Le Jury relève que la publicité en cause, postée sur le réseau social Instagram, montre plusieurs photographies de modèles portant les vêtements de la marque. Le texte suivant s’inscrit progressivement à l’écran : « Vous dites que vous avez une collection mode responsable. C’est vrai ça ? Absolument, nous avons créé une collection de vêtements bio, pour vous faire plaisir et faire du bien à la planète. Il s’agit d’une collection aux accents champêtres (…). Avec ses robes imprimées en viscose ecovero (une fibre responsable) et son combi pantalon en coton chambray bio. » Un encadré à la fin du visuel indique : « Retrouvez nos réponses à toutes vos questions sur : https://monoprix.fr/covid19/ ».

Le Jury estime, tout d’abord, que l’expression « pour faire du bien à la planète », qui renvoie à une collection de vêtements, laisse entendre que la confection ou l’achat de ces produits auraient par eux-mêmes un impact positif pour l’environnement, ce qui est contraire aux points 6.4 et 9.1 c/ précités de la Recommandation « Développement durable ».

En outre, cette affirmation, ni relativisée ni explicitée, est également contraire aux points 2.3 a/, 3.6, 6.1 et 6.3 précités de la même Recommandation. Le Jury relève que, si le post comprend un renvoi, dans un encadré nettement visible, vers un site Internet, l’annonceur admet que les informations utiles sur les propriétés environnementales des produits figuraient sur le site institutionnel et non sur le site mentionné, et n’étaient donc pas faciles à trouver. Dans ces conditions, la publicité est donc également contraire aux points 2.3 et 3.4 de la Recommandation « Développement durable ».
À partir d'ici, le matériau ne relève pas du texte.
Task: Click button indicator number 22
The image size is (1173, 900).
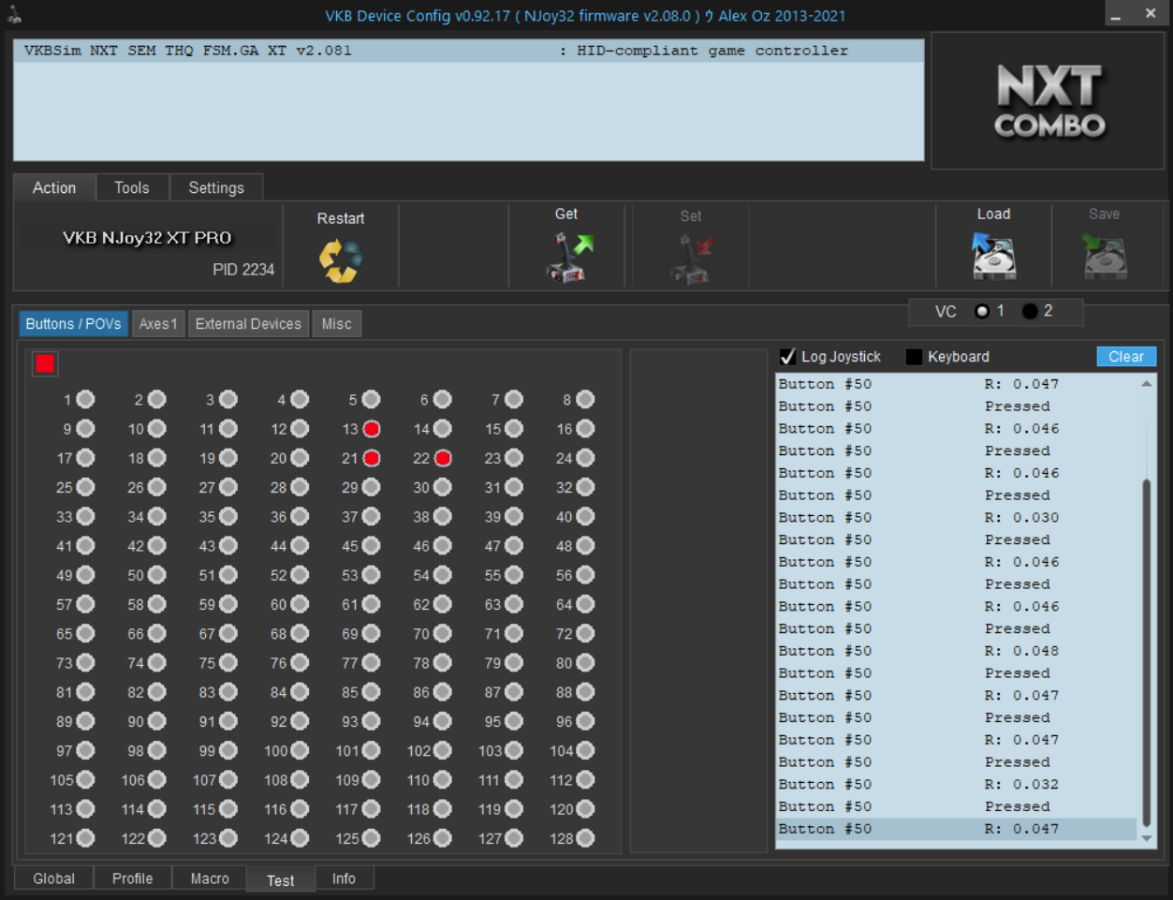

En conséquence de ce qui précède, tout en prenant acte du fait que la société a, dès réception de la plainte, supprimé le post en cause, le Jury est d’avis que la campagne de publicité en cause méconnaît les points précités de la Recommandation « Développement durable » de l’ARPP.

Avis adopté le 5 juin 2020 par Mme Lieber, Présidente, Mme Gargoullaud, Vice-Présidente, Mmes Drecq et Lenain, MM. Depincé, Lacan, Leers et Lucas-Boursier.